My Sarcoma Story – Bill
I am 49 years old. I was diagnosed with Synovial Sarcoma when I was 23. It was a dark time that I just wanted to forget. I have not been good about disclosing my story or being an advocate for awareness. That changes right now.
I was very fortunate. My brother was a young doctor at the time. We had a chance encounter that brought us back to my Mom’s apartment in Waterloo, Iowa. He noticed me rubbing my thigh, my back, and I was tired. I probably would have blown it off. My brother was concerned and checked me out. One thing led to another. It was rare. I was referred to Mayo Clinic in Minnesota. Another great blessing for me.
The chemo, radiation, and surgery were harsh. I met much younger kids who were so incredibly brave. I don’t remember any of us getting down. A couple I learned did not survive. I can’t imagine the pain for their families. In their memory, I do my best to accept whatever challenges come my way.
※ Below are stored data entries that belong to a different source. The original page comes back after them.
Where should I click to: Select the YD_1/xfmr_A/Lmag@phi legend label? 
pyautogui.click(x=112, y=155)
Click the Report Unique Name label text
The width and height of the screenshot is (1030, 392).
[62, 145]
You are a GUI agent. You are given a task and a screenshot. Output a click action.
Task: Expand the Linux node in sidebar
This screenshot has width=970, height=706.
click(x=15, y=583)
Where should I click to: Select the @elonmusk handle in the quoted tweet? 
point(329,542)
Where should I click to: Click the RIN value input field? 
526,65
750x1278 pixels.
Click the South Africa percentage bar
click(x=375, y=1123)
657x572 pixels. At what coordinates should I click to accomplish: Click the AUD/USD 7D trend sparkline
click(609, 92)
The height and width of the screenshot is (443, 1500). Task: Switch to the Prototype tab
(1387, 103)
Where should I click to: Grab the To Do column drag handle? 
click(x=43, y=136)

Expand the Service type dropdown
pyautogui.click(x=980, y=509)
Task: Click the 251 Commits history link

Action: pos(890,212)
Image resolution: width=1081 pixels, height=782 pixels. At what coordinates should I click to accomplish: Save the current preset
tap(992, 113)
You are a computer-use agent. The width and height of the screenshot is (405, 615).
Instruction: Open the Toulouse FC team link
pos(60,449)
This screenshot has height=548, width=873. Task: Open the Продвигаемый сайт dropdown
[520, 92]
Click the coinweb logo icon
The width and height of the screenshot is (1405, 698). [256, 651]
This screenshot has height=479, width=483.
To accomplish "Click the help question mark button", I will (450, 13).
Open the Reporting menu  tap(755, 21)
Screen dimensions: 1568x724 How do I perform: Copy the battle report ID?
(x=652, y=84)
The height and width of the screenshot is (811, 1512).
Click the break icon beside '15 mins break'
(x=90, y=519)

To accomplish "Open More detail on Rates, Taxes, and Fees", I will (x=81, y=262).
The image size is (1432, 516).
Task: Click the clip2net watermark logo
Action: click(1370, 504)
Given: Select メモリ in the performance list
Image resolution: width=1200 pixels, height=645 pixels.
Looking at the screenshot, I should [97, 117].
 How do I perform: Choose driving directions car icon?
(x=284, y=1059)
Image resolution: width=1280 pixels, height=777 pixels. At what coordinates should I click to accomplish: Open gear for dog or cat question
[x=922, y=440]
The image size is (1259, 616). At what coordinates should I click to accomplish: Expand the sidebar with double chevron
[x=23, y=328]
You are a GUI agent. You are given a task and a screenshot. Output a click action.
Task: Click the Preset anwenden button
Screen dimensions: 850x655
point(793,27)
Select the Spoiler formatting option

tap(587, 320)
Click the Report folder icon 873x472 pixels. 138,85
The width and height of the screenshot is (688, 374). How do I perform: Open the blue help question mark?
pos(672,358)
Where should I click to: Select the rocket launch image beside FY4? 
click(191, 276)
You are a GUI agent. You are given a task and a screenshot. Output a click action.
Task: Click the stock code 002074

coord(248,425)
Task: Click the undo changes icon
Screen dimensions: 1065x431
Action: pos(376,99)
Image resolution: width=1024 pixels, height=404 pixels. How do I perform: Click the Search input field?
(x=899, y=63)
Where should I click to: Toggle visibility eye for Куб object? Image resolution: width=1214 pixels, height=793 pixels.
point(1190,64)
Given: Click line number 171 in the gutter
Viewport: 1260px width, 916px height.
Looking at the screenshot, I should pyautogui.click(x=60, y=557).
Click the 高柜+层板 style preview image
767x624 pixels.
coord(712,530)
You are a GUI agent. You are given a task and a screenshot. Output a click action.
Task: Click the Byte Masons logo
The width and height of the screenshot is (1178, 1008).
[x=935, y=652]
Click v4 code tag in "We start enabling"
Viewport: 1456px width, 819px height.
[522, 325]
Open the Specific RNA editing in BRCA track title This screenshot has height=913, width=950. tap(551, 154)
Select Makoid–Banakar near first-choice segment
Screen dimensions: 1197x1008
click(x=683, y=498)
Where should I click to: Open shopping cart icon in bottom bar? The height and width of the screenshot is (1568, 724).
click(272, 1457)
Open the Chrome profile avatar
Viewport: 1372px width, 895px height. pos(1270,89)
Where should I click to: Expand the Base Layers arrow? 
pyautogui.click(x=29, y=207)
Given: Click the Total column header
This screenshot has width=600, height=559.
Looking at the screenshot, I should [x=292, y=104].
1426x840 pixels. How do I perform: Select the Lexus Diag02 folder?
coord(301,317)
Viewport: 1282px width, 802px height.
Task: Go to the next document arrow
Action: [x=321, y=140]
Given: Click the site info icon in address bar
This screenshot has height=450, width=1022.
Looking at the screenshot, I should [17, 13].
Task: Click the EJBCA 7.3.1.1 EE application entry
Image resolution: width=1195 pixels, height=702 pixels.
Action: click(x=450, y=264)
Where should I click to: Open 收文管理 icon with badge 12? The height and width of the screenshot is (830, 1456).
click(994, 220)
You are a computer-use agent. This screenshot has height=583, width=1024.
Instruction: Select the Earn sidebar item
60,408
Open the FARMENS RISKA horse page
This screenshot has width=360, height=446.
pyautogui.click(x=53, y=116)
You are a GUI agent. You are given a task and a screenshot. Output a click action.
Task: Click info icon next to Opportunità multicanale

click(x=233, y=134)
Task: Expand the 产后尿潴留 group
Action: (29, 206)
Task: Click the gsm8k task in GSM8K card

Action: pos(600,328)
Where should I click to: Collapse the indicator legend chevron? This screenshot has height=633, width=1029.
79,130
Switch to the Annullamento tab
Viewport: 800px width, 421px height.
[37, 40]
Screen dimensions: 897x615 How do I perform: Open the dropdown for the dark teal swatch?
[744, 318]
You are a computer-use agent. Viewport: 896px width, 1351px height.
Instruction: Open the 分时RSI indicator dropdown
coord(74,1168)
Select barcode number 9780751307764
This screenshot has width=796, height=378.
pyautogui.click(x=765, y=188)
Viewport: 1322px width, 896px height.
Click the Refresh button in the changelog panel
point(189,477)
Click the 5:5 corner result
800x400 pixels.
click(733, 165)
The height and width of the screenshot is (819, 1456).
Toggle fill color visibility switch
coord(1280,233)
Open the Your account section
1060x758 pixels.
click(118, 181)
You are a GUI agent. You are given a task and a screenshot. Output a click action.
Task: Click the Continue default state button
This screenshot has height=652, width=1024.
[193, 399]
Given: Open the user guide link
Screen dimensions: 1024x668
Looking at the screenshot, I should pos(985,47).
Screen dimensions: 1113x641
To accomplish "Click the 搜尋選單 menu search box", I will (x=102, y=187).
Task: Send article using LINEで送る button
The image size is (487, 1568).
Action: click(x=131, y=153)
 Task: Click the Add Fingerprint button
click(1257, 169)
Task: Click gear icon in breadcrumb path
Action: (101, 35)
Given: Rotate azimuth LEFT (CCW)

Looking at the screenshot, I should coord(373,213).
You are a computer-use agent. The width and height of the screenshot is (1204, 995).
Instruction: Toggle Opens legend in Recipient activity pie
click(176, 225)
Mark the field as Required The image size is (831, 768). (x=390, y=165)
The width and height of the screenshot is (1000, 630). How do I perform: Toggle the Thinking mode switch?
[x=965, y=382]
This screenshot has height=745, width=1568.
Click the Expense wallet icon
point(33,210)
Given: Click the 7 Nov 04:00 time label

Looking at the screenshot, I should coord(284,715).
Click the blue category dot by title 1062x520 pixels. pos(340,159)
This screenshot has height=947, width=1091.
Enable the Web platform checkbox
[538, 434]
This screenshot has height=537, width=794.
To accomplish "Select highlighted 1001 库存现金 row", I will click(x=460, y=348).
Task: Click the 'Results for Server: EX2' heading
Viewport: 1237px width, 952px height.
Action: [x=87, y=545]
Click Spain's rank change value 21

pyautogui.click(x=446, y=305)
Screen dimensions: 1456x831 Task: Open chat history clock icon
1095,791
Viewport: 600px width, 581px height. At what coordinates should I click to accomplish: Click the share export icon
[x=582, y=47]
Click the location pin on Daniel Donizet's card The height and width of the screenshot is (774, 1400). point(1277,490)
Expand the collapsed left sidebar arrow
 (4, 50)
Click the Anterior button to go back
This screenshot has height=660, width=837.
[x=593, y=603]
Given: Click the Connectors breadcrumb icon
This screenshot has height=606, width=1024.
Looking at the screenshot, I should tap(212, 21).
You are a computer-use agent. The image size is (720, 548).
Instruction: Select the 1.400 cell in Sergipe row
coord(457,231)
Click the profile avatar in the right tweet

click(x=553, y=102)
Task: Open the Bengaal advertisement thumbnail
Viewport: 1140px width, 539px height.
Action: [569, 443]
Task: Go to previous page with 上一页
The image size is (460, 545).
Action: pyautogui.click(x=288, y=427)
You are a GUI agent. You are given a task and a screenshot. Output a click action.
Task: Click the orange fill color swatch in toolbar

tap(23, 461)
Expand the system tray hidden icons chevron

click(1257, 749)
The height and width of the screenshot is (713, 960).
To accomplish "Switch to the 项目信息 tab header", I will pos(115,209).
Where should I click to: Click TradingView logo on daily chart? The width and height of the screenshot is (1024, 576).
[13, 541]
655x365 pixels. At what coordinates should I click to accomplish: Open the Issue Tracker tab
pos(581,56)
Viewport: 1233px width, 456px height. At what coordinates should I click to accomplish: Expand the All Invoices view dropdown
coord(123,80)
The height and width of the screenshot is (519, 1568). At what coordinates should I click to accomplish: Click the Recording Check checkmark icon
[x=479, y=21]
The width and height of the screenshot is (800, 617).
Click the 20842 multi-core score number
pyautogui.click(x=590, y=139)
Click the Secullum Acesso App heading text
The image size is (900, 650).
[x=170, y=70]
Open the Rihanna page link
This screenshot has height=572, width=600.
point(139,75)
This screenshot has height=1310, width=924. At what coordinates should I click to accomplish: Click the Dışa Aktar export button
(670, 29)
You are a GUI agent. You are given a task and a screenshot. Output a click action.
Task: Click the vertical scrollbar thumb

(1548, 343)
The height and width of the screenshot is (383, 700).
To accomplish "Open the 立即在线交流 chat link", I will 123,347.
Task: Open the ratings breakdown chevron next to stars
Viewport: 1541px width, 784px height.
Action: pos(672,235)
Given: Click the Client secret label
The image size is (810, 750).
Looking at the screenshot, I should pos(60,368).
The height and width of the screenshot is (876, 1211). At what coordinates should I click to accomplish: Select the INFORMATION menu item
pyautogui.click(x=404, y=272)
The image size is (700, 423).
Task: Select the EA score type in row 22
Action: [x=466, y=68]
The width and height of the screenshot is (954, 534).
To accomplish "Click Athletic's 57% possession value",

Due to great healthcare, a good strategy, love and support from friends and family – I was able to survive and move forward. They were able to save my life and my leg.
I have had a number of secondary health issues, but I have lived a very full life since my recovery. I used to run half marathons and do all kinds of adrenaline inducing crazy stuff. Today, it’s more about my golf game and I exercise at least 5 x per week. I’ve been able to travel all over the country and world. I own a business and that brother and I are starting a new business as well. Life is good.
Words of Wisdom: Some advice for myself and other survivors:
1. Advocate for Awareness – Sarcomas are rare and not well known to the public. Also, they hide in our body undetected. We probably have an obligation to tell our stories. Parents need to be aware that if their child mentions anything about a lump or bump – get to a doctor immediately.
2. Lymphedema (LE) Awareness – Be aware that lymphedema is a serious secondary condition you could develop. About 30% of sarcoma survivors end up with LE. If you’ve had lymph nodes removed or damaged, LE is a possiblity. Like sarcoma, it can sneak up on you. I was not aware LE was a possiblity. Many years after cancer remission – I ended up in the ICU with an infection, sepsis, and septic shock (organs shutting down). That’s how I was introduced. I now manage the swelling in my leg with special compression garments, a pump, and Manual Lymph Drainage. I think if I had been more aware, I would have been able to manage it earlier and avoid the life threatening episode.
3. Reach Out for Help – We are all warriors, but I have finally realized you can’t keep this stuff tied up inside forever. Not “being real” has caused me to be distant and it has impacted my relationships. It’s not easy to talk about being scared or a little disappointed, but you aren’t doing yourself or anyone around you a favor by keeping it to yourself.
My advice to those fighting sarcomas today – you got this!!!! NEVER ever give up hope. Better times are around the corner.
Role of the Sarcoma Foundation of America: I’ve read the current statistics. I guess they may have been worse when I was diagnosed, but they are still very haunting. About 50% of sarcomas are resistant to chemotherapy, radiation, and surgery. For the most part, we are talking about kids! Its just unacceptable. Funding for new therapies and trials are so critical with sarcomas. It’s not a well known disease. The Sarcoma Foundation of America is our home for resources, awareness, and advances in medicine.